How Your Dream Crew can Help your Solopreneur Meetings

The dreaded M-word. No one really wants to go to meetings: A bunch of people droning on about targets and metrics, goals and actions, grinding axes and scoring points. (What’s that trusim? What to make sure nothing gets done? Have a meeting.)

But what about when it’s just you and your solopreneur business? How can you have meetings when there’s no one else to meet with?

You likely have things that are just as dull and dry called “weekly reviews.” Maybe you look forward to them when you’re in full-on Venkman mode,  in the swing of your personal business, but in the beginning, when going into business for yourself sounds hella cool but looks pants-packingly scary (like a green slimy ghost charging down the hallway of an upscale New York hotel hotel at you), why would you want to spend time with yourself admitting how much you sucked in the last week and setting up all new ways for yourself to suck next week?

Well, what if I could told you you could invite others to your meeting – awesome others – and still have it be just you?

Employing your Dream Office Team

I’ve known about this idea of having a Weekly Review since I read about it in David Allen’s Getting Things Done. Yet it’s been something that I’ve never really done well, if at all. I tend to put it off, or schedule it at a time when I really ought to be doing other things.

Kicking off the 5AM Challenge helped in terms of making time, but I usually found myself concentrating on other things than reviewing and organising (mostly writing).

Then a while back, I joined a meeting of folks who are working the whole own-biz thing for a Google Hangout. , The topic was timely: How do you get things done when it’s just you?

I can’t remember exactly who said what, but someone suggested the idea of having a morning meeting of all your separate roles once a week.
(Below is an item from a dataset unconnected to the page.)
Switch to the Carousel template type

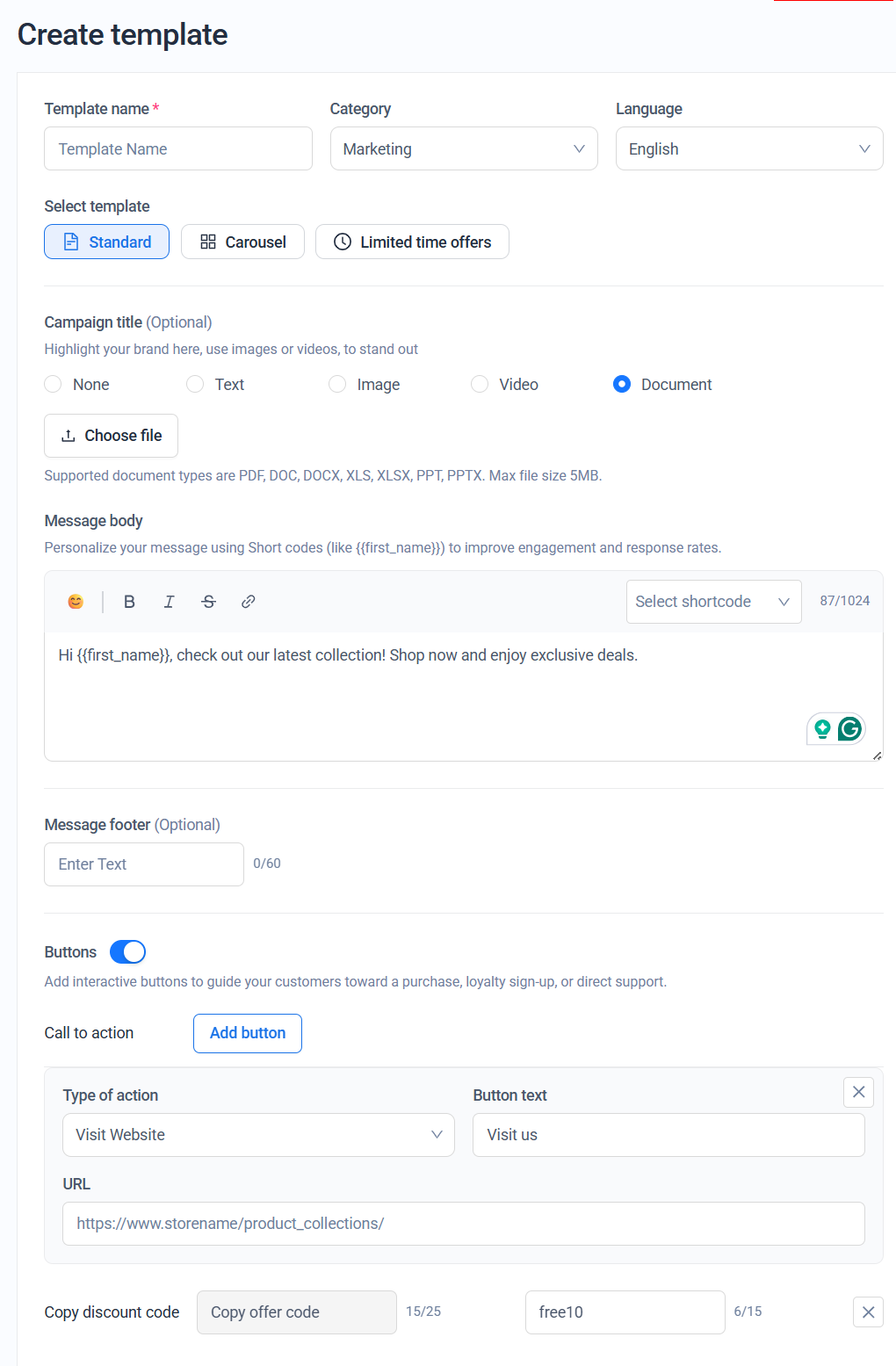242,242

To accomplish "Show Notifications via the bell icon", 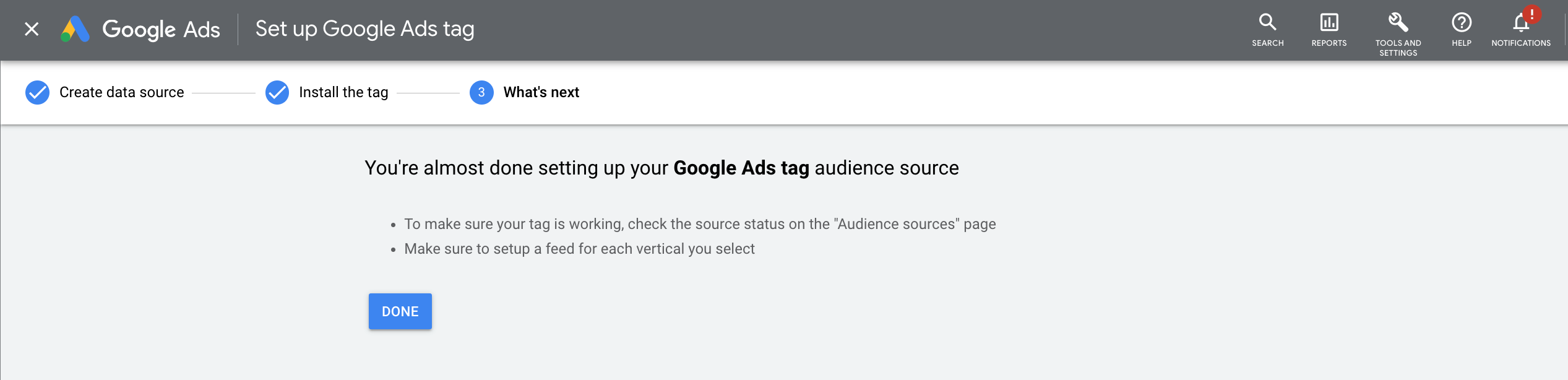I will [1519, 24].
The convenor of the meeting, Catherine Caine, mentioned making each job’s title as fun as possible, giving the job an awesome name that makes you want to do it.

That started something, but I’d tried brainstorming Awesome Job Names before and it hadn’t quite worked.

Then someone else suggested having a character in the position of each position you’ve got. I immediately reached for my toy Optimus Prime (the Voyager-class Classics version in the feature image, if you’re curious), held it before the camera and said, “Here’s my CEO.”

A few days later, I decided to try the whole morning meeting thing out – and I parcelled the jobs to the coolest robots or robot suits I knew. Next thing I know, Optimus Prime, Jazz, Bumblebee and a little-known combiner from the mid-eighties Generation One days named Computron were hanging out with Alto Saotome in his VF-25F Messiah from Macross Frontier and the clone of Ellen Ripley from Alien Resurrection in her Aliens powerloader.

Boy, was it fun!

I’ve had four meetings so far. In the one before last, I made a staff change – Jazz moved from Production Manager to Creative Director, and I brought Gipsy Danger and its pilots, Raleigh Becket and Mako Mori, from Pacific Rim on board as the new Production Managers.

Bringing Excitement to the Everyday

I’d turned probably the most dull part of the process – a review of what I’d done and what I needed to do this week – into probably the most fun bit of the whole process. I actually look forward to my Monday morning meetings now, because I’ve got the opportunity to imagine a huge room filled with the coolest giant robots I know, all helping me do something I’ve never done before.

And the great bit is, I can talk honestly and review my process with a critical yet gentle eye, because there’s at least one voice of wisdom – the great Optimus Prime (and of course I hear his voice as that of Peter Cullen) – to remind anyone who gets upset or strident at failures or lack of progress that no one is perfect, that the only true way to learn anything is to make a mistake and correct it, and that everything worthwhile takes time.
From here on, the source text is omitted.